Девушка безропотно опустилась на скамью. Журналисты – народ дотошный, все сплетни знают, в курсе всех событий. Инга достала свой блокнот и ручку.
Журналист вскинул брови.
– Мы коллеги? – спросил он. – Это вы у меня интервью собираетесь брать, а не я у вас?
– Коллеги? Нет. А вы разве меня не узнали?
Инга была уверена, что он к ней подошел именно потому, что узнал ее. И о театре не случайно заговорил.
– Как же я мог узнать вас, если вы даже не живете в нашем городе? – искренне удивился журналист.
Инге стало неловко. Вообразила себя кинозвездой. Тоже мне кинодива. Да кому нужен этот сериал и ее жалкая роль второго плана в нем?! Права Лариса Родионовна – все люди делом занимаются, а они… скоморохи. Лицедеи. Лишние люди в этой жизни. Творчество… Какой толк от него, какой прок? Только придурки могут тратить свою жизнь на какие-то там игрушечки…

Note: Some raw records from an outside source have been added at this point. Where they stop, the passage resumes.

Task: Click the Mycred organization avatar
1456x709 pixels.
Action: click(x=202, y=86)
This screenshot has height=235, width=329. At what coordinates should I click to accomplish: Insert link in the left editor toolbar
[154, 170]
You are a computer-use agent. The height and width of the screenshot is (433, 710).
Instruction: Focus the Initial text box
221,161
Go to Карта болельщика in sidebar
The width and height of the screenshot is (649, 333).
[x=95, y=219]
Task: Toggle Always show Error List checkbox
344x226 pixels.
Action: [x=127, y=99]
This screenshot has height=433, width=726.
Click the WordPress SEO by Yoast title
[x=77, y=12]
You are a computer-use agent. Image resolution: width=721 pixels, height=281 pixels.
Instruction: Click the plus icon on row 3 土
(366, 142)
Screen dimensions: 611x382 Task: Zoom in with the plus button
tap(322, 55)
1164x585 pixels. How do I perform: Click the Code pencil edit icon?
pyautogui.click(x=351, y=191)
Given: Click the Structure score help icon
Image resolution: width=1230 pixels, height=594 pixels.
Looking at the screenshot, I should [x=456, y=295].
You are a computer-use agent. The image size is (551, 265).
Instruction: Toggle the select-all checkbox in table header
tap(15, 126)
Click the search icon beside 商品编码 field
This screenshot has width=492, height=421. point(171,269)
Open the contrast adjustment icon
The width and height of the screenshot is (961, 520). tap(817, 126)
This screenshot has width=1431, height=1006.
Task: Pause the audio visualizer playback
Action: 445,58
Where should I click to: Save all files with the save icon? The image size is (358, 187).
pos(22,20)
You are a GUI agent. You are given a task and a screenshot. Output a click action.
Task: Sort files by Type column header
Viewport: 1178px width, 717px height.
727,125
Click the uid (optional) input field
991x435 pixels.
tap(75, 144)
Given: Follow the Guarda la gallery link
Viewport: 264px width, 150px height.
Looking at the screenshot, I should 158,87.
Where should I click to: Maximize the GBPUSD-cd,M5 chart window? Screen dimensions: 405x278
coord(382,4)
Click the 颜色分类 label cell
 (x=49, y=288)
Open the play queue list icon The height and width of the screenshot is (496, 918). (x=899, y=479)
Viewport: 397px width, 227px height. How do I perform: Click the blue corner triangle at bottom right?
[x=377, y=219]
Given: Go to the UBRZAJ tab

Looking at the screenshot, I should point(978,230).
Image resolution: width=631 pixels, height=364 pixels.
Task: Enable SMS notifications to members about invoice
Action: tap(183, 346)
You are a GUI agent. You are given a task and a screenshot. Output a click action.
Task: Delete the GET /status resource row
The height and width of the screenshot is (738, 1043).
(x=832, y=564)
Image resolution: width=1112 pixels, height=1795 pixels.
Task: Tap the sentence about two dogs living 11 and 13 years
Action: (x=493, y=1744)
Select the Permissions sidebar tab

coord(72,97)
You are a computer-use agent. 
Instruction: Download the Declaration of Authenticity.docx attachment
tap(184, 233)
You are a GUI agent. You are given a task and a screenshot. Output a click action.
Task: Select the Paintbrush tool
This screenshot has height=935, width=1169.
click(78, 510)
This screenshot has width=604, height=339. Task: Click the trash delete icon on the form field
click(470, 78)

Наверное, на лице Инги отразилась горечь, потому что ее собеседник спросил:
– Я не обидел вас? Простите, если так. Но я просто ловлю на улицах симпатичных людей и задаю им разные вопросы. Это мне помогает составить общую картину жизни в городе, проблем, которые волнуют горожан. На основании их ответов я и пишу свои аналитические записки.
– И какой же вопрос вы хотели задать мне?
– Что вы сегодня делаете вечером?
Так Инга познакомилась с Георгием Парединым. Вечером того же дня они сидели на открытой террасе летнего кафе на берегу Волги.
– А как местная интеллигенция относится к театру? – спросила Инга, набирая в ложечку шоколадного мороженого.
Георгий взял себе пиво и теперь с удовольствием потягивал его.
– Плохо относится, – проговорил он, сдувая пену с полного стакана. – А вы, я вижу, театралка. Или же вас интересует эта история с убийством двух актрис?
– И то и другое, – ответила Инга.
Она не открыла своего настоящего места работы, сказав, что просто приехала погостить к родственникам. Журналист интересовал ее исключительно в качестве источника информации, и то, что он не догадался о ее принадлежности к театру, девушке было только на руку. Она в его глазах была человеком незаинтересованным, а стало быть, он мог ей больше доверять.